La réalité virtuelle à la conquête de notre réalité

Rédigé le 5 avril 2016 par | Nouvelles technologies Imprimer

Je vous le disais hier, pour qu’une technologie s’implante vraiment, elle ne doit pas convaincre qu’une seule catégorie de potentiels consommateurs. Elle doit nous convaincre tous. Or – et c’est plutôt bon signe pour ses partisans – la réalité virtuelle essaie de s’imposer dans d’autres domaines que ceux du jeu.

Des usages à inventer

Un des premiers usages possibles est celui de la communication. Nous sommes très nombreux à utiliser Skype, FaceTime ou toutes autres solutions de conférences vidéo ou téléphonique. Dans ce domaine, la réalité virtuelle pourrait faire son nid : au lieu d’assister à une conférence par vidéo, vous pourriez y assister de manière virtuelle, et totalement immergée.

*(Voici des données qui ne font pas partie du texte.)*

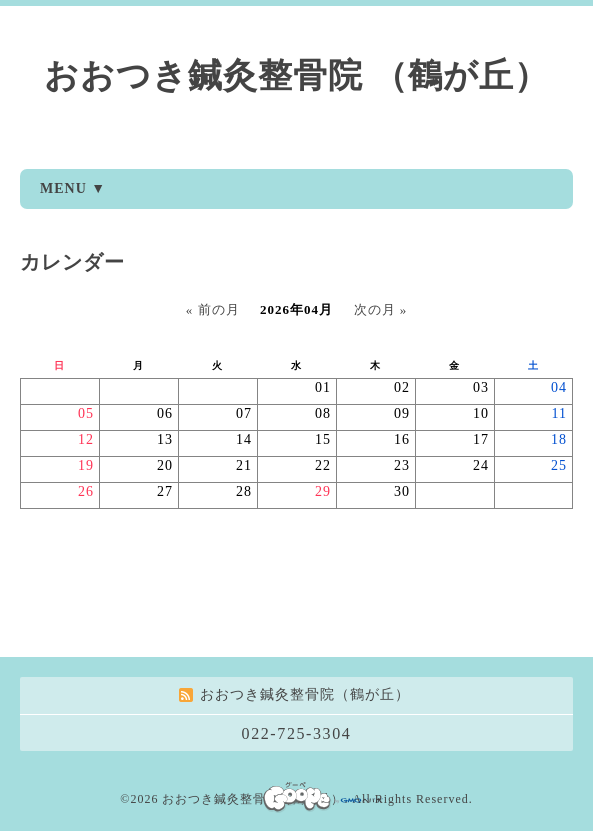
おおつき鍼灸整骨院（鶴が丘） (253, 799)
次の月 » (381, 309)
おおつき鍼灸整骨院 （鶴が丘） (296, 75)
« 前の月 (213, 309)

Les entreprises, mais aussi le monde de l’enseignement, pourrait se laisser séduire par la présence virtuelle. Après tout pourquoi pas… Une de mes jeunes cousines me racontait qu’elle n’avait pas été obligée de se déplacer dans sa fac parisienne pour assister aux cours de première année de médecine : une antenne avait été installée dans la ville de banlieue parisienne dans laquelle elle vit. Elle pouvait assister aux cours, retransmis en direct (un article de 2012 du Parisien relatait d’ailleurs l’expérience).

Vu le succès des MOOC (ces cours en ligne) et des conférences style TED, la réalité virtuelle pourrait avoir trouvé là un solide débouché.

L’autre usage qui devrait se développer : celui de la simulation. Une pratique qui n’est pas nouvelle mais qui devrait grandement s’améliorer au fur et à mesure que la réalité virtuelle devient plus efficiente.

Dans le domaine de la formation, la réalité virtuelle pourrait aussi prendre racine : apprentissage de la conduite et du pilotage, par exemple. Ou encore dans le cadre de la formation des chirurgiens, des militaires… La réalité virtuelle y a déjà fait des timides avancées mais son usage pourrait se généraliser dans les années qui viennent.

Dernier secteur dans lequel ces nouvelles formes de réalité ont une chance de prospérer, celui, très large, du marketing. En 2013, Ikea lançait une application vous permettant de vous faire une idée de ce que donnerait – virtuellement – ce nouveau canapé dans votre salon. A vrai dire, nous quittons là le domaine de la réalité virtuelle pour celui de la réalité augmentée. L’idée est amusante (la vidéo l’illustrant aussi) mais pour l’instant, cela reste encore dans le domaine de l’anecdotique.

Dans le domaine de l’immobilier et de l’architecture, la réalité virtuelle a aussi une carte à jouer. Du côté de l’architecture, bien sûr, avec la simulation de nouveaux projets, mais aussi pour la vente. Imaginez pouvoir visiter des appartements de manière totalement virtuelle. Pratique quand on ne peut pas se déplacer, ou bien quand le bien en question n’a pas encore été construit. Si ces nouvelles pratiques prennent le pas, nous pourrions à terme voir disparaître les agences immobilières telles que nous les connaissons encore.

Des agences de communication proposent aujourd’hui des expériences virtuelles dans le cadre de campagnes marketing : avoir un petit aperçu de la plage ou de l’hôtel où vous avez l’intention de passer vos prochaines vacances, tester une voiture, son habitacle, sa conduite, avant de l’acheter…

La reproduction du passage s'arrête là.